--- START ---
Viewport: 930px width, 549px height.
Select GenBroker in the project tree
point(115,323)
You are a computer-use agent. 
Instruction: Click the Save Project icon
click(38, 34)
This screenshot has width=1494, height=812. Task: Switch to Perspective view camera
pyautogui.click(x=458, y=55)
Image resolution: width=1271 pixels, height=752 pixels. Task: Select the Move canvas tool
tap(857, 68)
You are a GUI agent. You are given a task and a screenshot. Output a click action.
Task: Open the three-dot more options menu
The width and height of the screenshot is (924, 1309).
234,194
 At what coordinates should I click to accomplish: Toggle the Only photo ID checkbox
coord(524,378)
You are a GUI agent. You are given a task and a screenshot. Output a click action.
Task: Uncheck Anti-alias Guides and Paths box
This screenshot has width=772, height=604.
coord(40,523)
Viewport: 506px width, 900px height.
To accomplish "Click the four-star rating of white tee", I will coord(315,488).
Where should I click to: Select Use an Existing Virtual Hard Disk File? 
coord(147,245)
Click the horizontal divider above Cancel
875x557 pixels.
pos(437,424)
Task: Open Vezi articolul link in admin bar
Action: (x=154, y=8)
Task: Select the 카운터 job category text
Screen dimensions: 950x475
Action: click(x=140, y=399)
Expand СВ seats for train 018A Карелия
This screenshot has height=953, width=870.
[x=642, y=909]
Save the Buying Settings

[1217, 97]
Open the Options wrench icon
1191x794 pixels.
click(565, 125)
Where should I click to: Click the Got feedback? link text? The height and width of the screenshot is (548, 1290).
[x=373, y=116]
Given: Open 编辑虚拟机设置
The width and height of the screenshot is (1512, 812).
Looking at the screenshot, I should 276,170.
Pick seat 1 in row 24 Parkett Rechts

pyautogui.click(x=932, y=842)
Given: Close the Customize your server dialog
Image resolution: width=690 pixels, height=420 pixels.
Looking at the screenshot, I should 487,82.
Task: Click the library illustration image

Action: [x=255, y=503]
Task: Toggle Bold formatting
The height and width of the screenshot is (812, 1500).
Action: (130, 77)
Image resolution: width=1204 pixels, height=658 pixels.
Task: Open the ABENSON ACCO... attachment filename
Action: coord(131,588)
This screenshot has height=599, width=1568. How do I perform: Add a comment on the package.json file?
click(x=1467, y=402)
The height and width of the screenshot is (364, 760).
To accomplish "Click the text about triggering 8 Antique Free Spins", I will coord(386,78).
--- END ---
— WHAT YOU ARE ASKED TO DO —
Copy exactly, please, the span of lines that begins at the line with "Viewport: 506px width, 900px height." and ends at the last line of the data, both included.

— EXERCISE OUTPUT —
Viewport: 506px width, 900px height.
To accomplish "Click the four-star rating of white tee", I will coord(315,488).
Where should I click to: Select Use an Existing Virtual Hard Disk File? 
coord(147,245)
Click the horizontal divider above Cancel
875x557 pixels.
pos(437,424)
Task: Open Vezi articolul link in admin bar
Action: (x=154, y=8)
Task: Select the 카운터 job category text
Screen dimensions: 950x475
Action: click(x=140, y=399)
Expand СВ seats for train 018A Карелия
This screenshot has height=953, width=870.
[x=642, y=909]
Save the Buying Settings

[1217, 97]
Open the Options wrench icon
1191x794 pixels.
click(565, 125)
Where should I click to: Click the Got feedback? link text? The height and width of the screenshot is (548, 1290).
[x=373, y=116]
Given: Open 编辑虚拟机设置
The width and height of the screenshot is (1512, 812).
Looking at the screenshot, I should 276,170.
Pick seat 1 in row 24 Parkett Rechts

pyautogui.click(x=932, y=842)
Given: Close the Customize your server dialog
Image resolution: width=690 pixels, height=420 pixels.
Looking at the screenshot, I should 487,82.
Task: Click the library illustration image

Action: [x=255, y=503]
Task: Toggle Bold formatting
The height and width of the screenshot is (812, 1500).
Action: (130, 77)
Image resolution: width=1204 pixels, height=658 pixels.
Task: Open the ABENSON ACCO... attachment filename
Action: coord(131,588)
This screenshot has height=599, width=1568. How do I perform: Add a comment on the package.json file?
click(x=1467, y=402)
The height and width of the screenshot is (364, 760).
To accomplish "Click the text about triggering 8 Antique Free Spins", I will coord(386,78).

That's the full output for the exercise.